Always Be Closing? (Part I)

I have been in sales and relationship management for the vast majority of my career.  It is something I have always enjoyed and something that has been a natural fit.  I enjoy meeting new people, learning about new businesses and business models and, most of all I enjoy solving problems for my customers.  I have managed relationships and cross sold new products into existing clients.  I have also been a hunter, identifying and winning new business for my employers.  With this experience in mind I wanted to share some unsolicited advice.

I have sold concierge services for major brands, I have sold consulting services, I have sold payment solutions, I have managed a book of business worth of $20mm and now I am the Chief Revenue Officer of an early stage startup.  These are all different products whose buyers have different dependencies and business needs.  The buyer of concierge services is often a CMO of a Fortune 500 company that manages a high value loyalty program.  The buyer of payment solutions is typically a CFO or head of finance within broad range of organizations. A lot of people believe that different products and different use cases require very different approaches to the sales process. Do they?

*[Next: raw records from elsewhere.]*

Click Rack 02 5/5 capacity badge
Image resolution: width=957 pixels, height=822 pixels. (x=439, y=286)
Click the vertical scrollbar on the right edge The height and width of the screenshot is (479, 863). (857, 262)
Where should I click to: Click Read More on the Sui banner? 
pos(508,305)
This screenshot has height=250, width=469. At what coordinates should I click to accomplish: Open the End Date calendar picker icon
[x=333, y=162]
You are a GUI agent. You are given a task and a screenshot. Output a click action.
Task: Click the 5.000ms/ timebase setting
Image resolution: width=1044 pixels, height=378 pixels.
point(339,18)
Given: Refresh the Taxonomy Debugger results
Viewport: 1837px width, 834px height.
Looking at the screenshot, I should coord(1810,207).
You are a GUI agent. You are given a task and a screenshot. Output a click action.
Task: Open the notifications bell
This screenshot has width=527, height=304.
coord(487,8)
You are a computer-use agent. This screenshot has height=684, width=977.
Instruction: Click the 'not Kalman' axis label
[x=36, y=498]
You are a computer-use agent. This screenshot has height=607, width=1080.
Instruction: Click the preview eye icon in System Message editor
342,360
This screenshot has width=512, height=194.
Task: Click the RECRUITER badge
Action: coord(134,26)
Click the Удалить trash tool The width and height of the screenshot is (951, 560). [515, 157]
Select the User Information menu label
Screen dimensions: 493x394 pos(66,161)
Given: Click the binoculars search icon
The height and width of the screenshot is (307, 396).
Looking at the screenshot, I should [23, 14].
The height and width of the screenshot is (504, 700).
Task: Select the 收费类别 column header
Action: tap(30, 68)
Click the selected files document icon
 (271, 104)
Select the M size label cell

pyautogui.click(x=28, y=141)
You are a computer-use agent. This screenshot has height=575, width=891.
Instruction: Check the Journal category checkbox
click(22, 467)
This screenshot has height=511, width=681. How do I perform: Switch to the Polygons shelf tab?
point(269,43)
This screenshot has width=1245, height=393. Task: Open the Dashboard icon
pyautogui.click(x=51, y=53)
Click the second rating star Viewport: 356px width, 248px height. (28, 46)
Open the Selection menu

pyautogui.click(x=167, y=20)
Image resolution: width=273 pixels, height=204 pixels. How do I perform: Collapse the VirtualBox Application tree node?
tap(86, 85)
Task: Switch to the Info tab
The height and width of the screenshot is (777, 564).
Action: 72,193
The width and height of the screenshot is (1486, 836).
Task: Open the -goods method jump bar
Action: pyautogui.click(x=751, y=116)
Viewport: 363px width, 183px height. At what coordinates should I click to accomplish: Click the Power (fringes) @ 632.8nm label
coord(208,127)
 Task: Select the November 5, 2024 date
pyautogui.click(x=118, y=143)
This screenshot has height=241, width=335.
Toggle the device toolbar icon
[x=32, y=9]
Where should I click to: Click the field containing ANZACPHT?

Whenever I work with someone new to relationship management or sales one of the first questions I get asked is, “How do we get the customer to buy?”.  That, in my experience, is the wrong question.  What we should be asking is, “What problem can we solve for this customer?”.  Perhaps the addition of another method of payment like PayPal would increase sales, maybe a new technology could save man hours and improve efficiency. Depending on what you’re selling there is always a problem to be solved, a competitive differentiator to be called out.